Where does the boundary lie? The need for stronger ties between HR and CSR

Guest Blog by Bruce McCombie, Head of Partnerships, Pilotlight

 

On your commute home tonight, how often will you be reminded about those less fortunate than you? Will you pass a homeless person on the street, will you read in the newspaper about an inspirational charity worker transforming the lives of young people, or will you see an appeal for help on Facebook? And will that prompt you to volunteer?

 

According to the Office for National Statistics, the proportion of people volunteering between 2000 and 2015 increased from 39 to 41 per cent amongst men, and 39 to 42 per cent amongst women. Data also suggests that those aged between 16 and 24 have increased the time they devote to volunteering.

 

 

Skilled, ambitious workers, like the people you manage, are aware of the “have nots” and are determined not to lose touch. As the nation’s workforce grows more socially aware, and with increasing numbers of employees dedicated to contributing to society, there is a pressing need for companies to weave Corporate Social Responsibility (CSR) initiatives into their personal and talent development programmes.
Traditionally, HR and CSR departments have operated as separate entities. Charitable initiatives have a track record of being sponsored by the CSR function. However, HR is becoming increasingly integral in deciding the direction of a company’s CSR strategy, particularly when it comes to skilled volunteering: the process of leveraging the professional skills and expertise of individuals to support charities with specific business issues.

 

Clearly the time to integrate CSR and HR is now and companies need to look at how they can support their employees’ desire to volunteer their skills and ‘give back’ effectively. But the challenge facing HR managers is how to manage skilled volunteering to both develop staff and support the communities with whom they choose to work.

 

The Pilotlight Programme facilitates such an engagement, matching teams of business people with charities and social enterprises to offer coaching that helps them become more strategic and impactful. It’s a scheme that encourages networking, knowledge sharing and, chiefly, experiential leadership training – a rival to any internal staff development initiative.

 

Since it was first established in 2003, Pilotlight has worked with more than 1,000 Pilotlighters, Pilotlight’s business volunteers, and over 550 charities and social enterprises across the country. The model does not require any charity experience; it is expertly-managed and facilitated by Pilotlight Project Managers, meaning your time and skills are well utilised.

 

This is an important point as volunteers don’t always recognise how broad-ranging their experience is and how it can be applied to solve several business critical issues.
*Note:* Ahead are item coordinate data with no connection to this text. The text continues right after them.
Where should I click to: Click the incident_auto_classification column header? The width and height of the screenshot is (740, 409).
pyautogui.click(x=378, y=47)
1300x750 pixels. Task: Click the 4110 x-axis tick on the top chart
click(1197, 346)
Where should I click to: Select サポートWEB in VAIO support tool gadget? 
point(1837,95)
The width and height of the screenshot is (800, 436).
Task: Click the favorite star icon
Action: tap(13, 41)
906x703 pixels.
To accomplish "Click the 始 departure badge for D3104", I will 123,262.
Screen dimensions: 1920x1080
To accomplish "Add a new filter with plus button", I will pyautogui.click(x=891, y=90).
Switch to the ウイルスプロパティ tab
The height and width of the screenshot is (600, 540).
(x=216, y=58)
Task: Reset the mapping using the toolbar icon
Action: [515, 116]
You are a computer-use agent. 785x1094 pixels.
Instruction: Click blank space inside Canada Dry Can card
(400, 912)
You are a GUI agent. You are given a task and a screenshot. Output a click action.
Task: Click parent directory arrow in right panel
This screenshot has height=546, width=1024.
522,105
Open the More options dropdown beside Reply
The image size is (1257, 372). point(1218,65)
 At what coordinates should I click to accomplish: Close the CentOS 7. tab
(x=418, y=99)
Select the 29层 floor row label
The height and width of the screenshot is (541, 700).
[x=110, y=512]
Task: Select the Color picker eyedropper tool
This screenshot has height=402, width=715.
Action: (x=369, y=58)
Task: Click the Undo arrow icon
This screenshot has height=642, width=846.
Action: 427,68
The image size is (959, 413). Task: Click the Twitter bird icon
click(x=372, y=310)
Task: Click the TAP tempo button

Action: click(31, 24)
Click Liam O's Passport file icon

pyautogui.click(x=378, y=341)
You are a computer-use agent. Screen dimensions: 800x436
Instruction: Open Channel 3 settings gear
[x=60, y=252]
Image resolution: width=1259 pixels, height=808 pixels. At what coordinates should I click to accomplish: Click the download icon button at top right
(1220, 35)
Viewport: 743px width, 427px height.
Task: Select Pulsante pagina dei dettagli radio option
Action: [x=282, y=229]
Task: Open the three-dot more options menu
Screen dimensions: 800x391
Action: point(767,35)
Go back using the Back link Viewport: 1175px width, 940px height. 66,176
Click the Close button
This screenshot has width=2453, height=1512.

Of course there are various hurdles to be overcome, but by combining the efforts of HR and CSR and facilitating a managed process, volunteering can achieve mutually beneficial outcomes for both parties involved.

 

To put the business benefit into perspective, 79 per cent of Pilotlighters reported higher job satisfaction after taking part in the programme last year and 70 per cent said the initiative had complemented their career development. In addition, 95 per cent said it had improved their coaching skills and 82 per cent felt it had helped to increase their professional network. That said, businesses need to have the dedicated time to fully benefit from the project. It’s not a venture to be rushed: it is a carefully managed 10-12 month engagement of 3 hour meetings monthly and having the space to allow for holistic business planning is invaluable to charities.

 

People are also increasingly valuing leaders that display empathy and compassion – it’s no longer solely about power, privilege and profit. CSR can help employees become well-rounded leaders before they reach the C-suite, allowing them to develop soft skills such as team building and skill sharing.

 

That’s because working with leaders of small charities that are making a real difference is incredibly enlightening. The quality of leadership – the drive, passion and determination – in the sector is very strong but could always be better. I’ve seen business leaders gain real benefits in developing their coaching and non-executive skills through partnering with charities.

 

Recently I caught up with one of our Pilotlighters, Jane Drysdale, who heads up HR at Brunel University London. What Jane says really encapsulates what I hear many times: “I view Pilotlight as a developmental opportunity for our leaders – a real high value, practicable alternative to a leadership programme or executive coaching.”

 

The Morgan Stanley Strategy Challenge is another example of how strategic, skilled-based CSR can not only act as the rocket fuel for a charitable organisation, but also encourage knowledge-sharing across various disciplines. Pilotlight has managed the Strategy Challenge since its UK launch in 2013, providing on the ground support to help charities access the skills and strategic insights of Morgan Stanley employees. This in turn provided a forum from which Morgan Stanley’s top-performing employees could gain an insight into, and help shape, the strategy development of a specific issue faced by charities involved. The teams then present back recommendations and implementation plans which have led charity partners to expand services, strengthen their business models and increase overall effectiveness.

 

CSR therefore doesn’t only work to boost staff morale – it gives employees the opportunity to test and grow their skills, and for this reason, HR needs to take more ownership of the HR issues associated with CSR programmes. By doing so, businesses can facilitate mutual benefits for employees and charity partners whereby both parties have the skills and insights to thrive.